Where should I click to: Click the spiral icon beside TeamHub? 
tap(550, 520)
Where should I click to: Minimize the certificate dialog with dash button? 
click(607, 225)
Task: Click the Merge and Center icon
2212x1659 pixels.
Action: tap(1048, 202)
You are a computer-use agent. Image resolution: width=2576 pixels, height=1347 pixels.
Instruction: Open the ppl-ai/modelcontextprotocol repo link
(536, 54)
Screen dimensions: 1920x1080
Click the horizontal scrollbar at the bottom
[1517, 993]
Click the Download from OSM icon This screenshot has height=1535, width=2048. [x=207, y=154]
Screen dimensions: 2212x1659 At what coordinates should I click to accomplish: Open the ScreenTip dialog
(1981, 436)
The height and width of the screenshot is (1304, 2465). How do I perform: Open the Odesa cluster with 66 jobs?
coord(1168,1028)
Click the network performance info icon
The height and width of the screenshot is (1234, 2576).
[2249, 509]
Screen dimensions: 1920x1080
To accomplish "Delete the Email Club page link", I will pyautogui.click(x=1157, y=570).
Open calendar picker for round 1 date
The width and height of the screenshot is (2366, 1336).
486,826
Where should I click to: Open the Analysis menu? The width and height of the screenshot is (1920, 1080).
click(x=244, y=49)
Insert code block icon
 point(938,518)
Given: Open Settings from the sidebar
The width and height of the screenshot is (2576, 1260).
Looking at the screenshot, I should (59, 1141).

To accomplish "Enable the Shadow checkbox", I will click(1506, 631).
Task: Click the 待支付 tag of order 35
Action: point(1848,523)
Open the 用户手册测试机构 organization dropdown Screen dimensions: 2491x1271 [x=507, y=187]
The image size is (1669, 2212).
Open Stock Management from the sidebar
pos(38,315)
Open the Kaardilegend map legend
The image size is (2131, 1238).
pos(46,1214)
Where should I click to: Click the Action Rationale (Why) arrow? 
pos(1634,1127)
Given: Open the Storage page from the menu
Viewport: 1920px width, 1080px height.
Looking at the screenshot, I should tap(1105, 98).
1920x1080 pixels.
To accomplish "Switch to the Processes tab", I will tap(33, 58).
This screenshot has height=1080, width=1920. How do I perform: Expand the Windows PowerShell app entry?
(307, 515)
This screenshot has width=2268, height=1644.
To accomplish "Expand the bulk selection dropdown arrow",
........
- Task to complete
Restate the whole of the data exactly.

- Answer area
Where should I click to: Click the spiral icon beside TeamHub? 
tap(550, 520)
Where should I click to: Minimize the certificate dialog with dash button? 
click(607, 225)
Task: Click the Merge and Center icon
2212x1659 pixels.
Action: tap(1048, 202)
You are a computer-use agent. Image resolution: width=2576 pixels, height=1347 pixels.
Instruction: Open the ppl-ai/modelcontextprotocol repo link
(536, 54)
Screen dimensions: 1920x1080
Click the horizontal scrollbar at the bottom
[1517, 993]
Click the Download from OSM icon This screenshot has height=1535, width=2048. [x=207, y=154]
Screen dimensions: 2212x1659 At what coordinates should I click to accomplish: Open the ScreenTip dialog
(1981, 436)
The height and width of the screenshot is (1304, 2465). How do I perform: Open the Odesa cluster with 66 jobs?
coord(1168,1028)
Click the network performance info icon
The height and width of the screenshot is (1234, 2576).
[2249, 509]
Screen dimensions: 1920x1080
To accomplish "Delete the Email Club page link", I will pyautogui.click(x=1157, y=570).
Open calendar picker for round 1 date
The width and height of the screenshot is (2366, 1336).
486,826
Where should I click to: Open the Analysis menu? The width and height of the screenshot is (1920, 1080).
click(x=244, y=49)
Insert code block icon
 point(938,518)
Given: Open Settings from the sidebar
The width and height of the screenshot is (2576, 1260).
Looking at the screenshot, I should (59, 1141).

To accomplish "Enable the Shadow checkbox", I will click(1506, 631).
Task: Click the 待支付 tag of order 35
Action: point(1848,523)
Open the 用户手册测试机构 organization dropdown Screen dimensions: 2491x1271 [x=507, y=187]
The image size is (1669, 2212).
Open Stock Management from the sidebar
pos(38,315)
Open the Kaardilegend map legend
The image size is (2131, 1238).
pos(46,1214)
Where should I click to: Click the Action Rationale (Why) arrow? 
pos(1634,1127)
Given: Open the Storage page from the menu
Viewport: 1920px width, 1080px height.
Looking at the screenshot, I should tap(1105, 98).
1920x1080 pixels.
To accomplish "Switch to the Processes tab", I will tap(33, 58).
This screenshot has height=1080, width=1920. How do I perform: Expand the Windows PowerShell app entry?
(307, 515)
This screenshot has width=2268, height=1644.
To accomplish "Expand the bulk selection dropdown arrow",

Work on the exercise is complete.